De passagiers hebben een bedrag aan buitengerechtelijke incassokosten gevorderd.. Nu de onderhavige vordering geen betrekking heeft op één van de situaties waarin het Besluit vergoeding voor buitengerechtelijke incassokosten (hierna: het Besluit) van toepassing is, zal de kantonrechter de vraag of buitengerechtelijke incassokosten verschuldigd zijn toetsen aan de eisen zoals deze zijn geformuleerd in het rapport Voorwerk II. De kantonrechter acht gelet op de vier brieven die bij het A-formulier zijn gevoegd voldoende aannemelijk dat de passagiers buitengerechtelijke werkzaamheden hebben verricht dan wel hebben laten verrichten en dat hiervoor kosten zijn gemaakt. De omvang van de buitengerechtelijke incassokosten dient te worden getoetst aan de tarieven zoals vervat in het Besluit in plaats van aan de tarieven van het rapport Voorwerk II, nu de tarieven neergelegd in voornoemd Besluit geacht worden redelijk te zijn.

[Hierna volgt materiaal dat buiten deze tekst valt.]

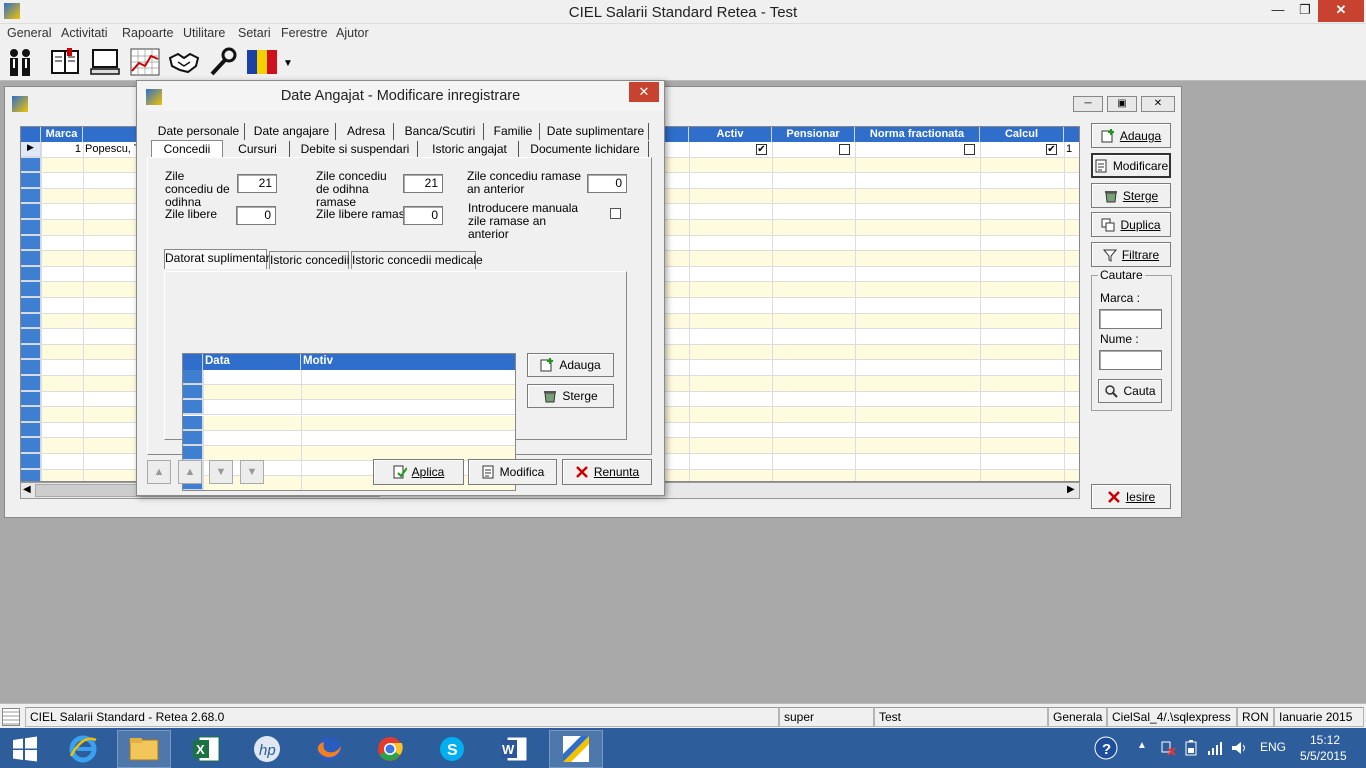 This screenshot has width=1366, height=768. What do you see at coordinates (217, 259) in the screenshot?
I see `subtab-datorat-suplimentar: Datorat suplimentar` at bounding box center [217, 259].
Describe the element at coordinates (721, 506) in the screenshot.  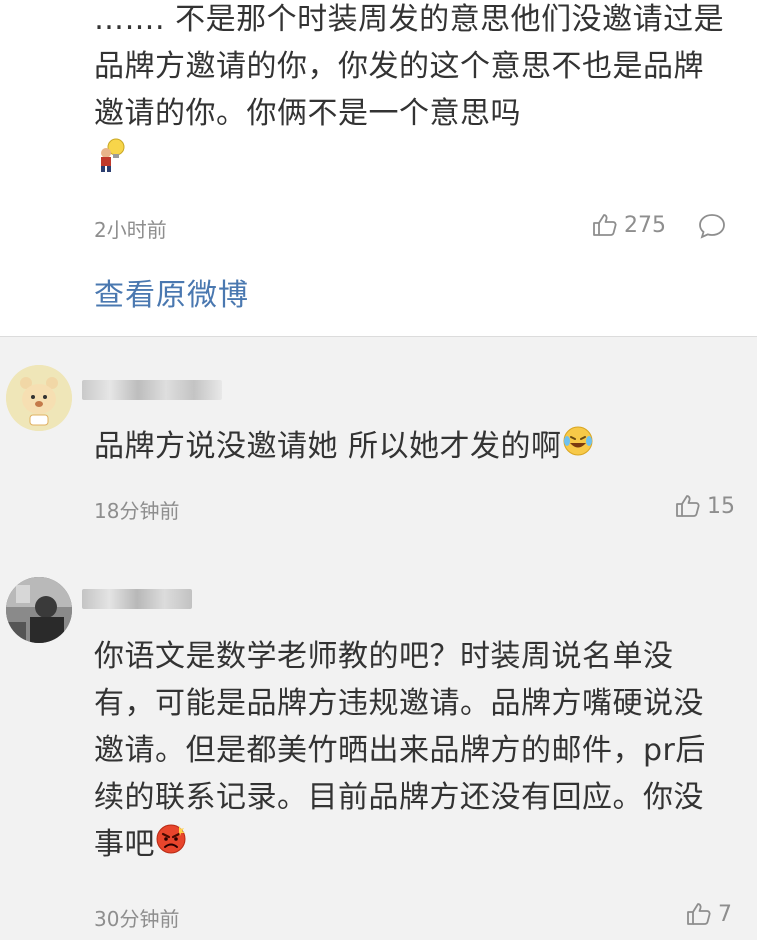
I see `like-count: 15` at that location.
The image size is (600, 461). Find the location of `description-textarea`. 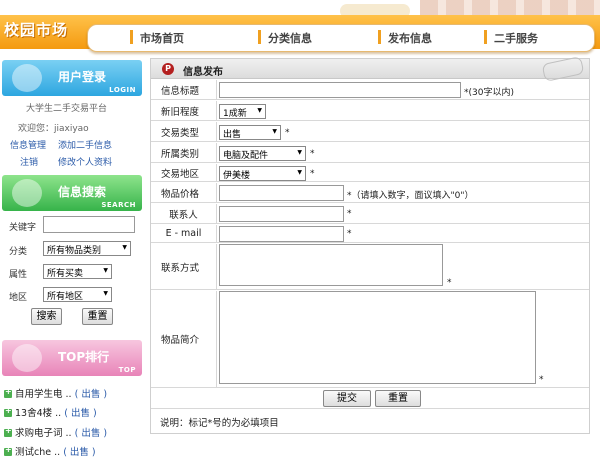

Omdat het gevorderde bedrag niet hoger is dan het volgens het Besluit berekende tarief, zullen de gevorderde buitengerechtelijke incassokosten worden toegewezen. De gevorderde rente over de buitengerechtelijke kosten wordt afgewezen, omdat niet is gesteld of gebleken dat deze kosten daadwerkelijk zijn betaald.
4.7.
De proceskosten komen voor rekening van Austrian Airlines, omdat zij ongelijk krijgt. De gevorderde rente over de toe te wijzen proceskosten is niet toewijsbaar met ingang van 10 september 2017, omdat Austrian Airlines ten aanzien van deze kosten dan nog niet in verzuim is, zodat aan de eisen van art. 6:119 Burgerlijk Wetboek niet is voldaan. De gevorderde rente is toewijsbaar met ingang van de datum gelegen 14 dagen na betekening van deze beschikking.
4.8.
Op verzoek van de passagiers zal een certificaat betreffende een beslissing in de Europese procedure voor geringe vorderingen of een gerechtelijke schikking in de Duitse taal aan deze beschikking worden gehecht.

5.De beslissing

De kantonrechter:
5.1.
veroordeelt Austrian Airlines tot betaling aan de passagiers van € 1.380,00 te vermeerderen met de wettelijke rente over een bedrag van € 1.200,00 vanaf 31 juli 2017 tot aan de dag van de algehele voldoening;
5.2.
veroordeelt Austrian Airlines tot betaling van de proceskosten die aan de kant van de passagiers tot en met vandaag worden begroot op € 226,00 aan griffierecht en € 150,00 aan salaris gemachtigde, vermeerderd met de wettelijke rente over deze bedragen vanaf de datum gelegen 14 dagen na betekening van deze beschikking tot aan de dag van algehele voldoening;
5.3.
wijst het meer of anders verzochte af.
Deze beschikking is gewezen door mr. S.N. Schipper, kantonrechter, en op bovengenoemde datum in het openbaar uitgesproken in aanwezigheid van de griffier.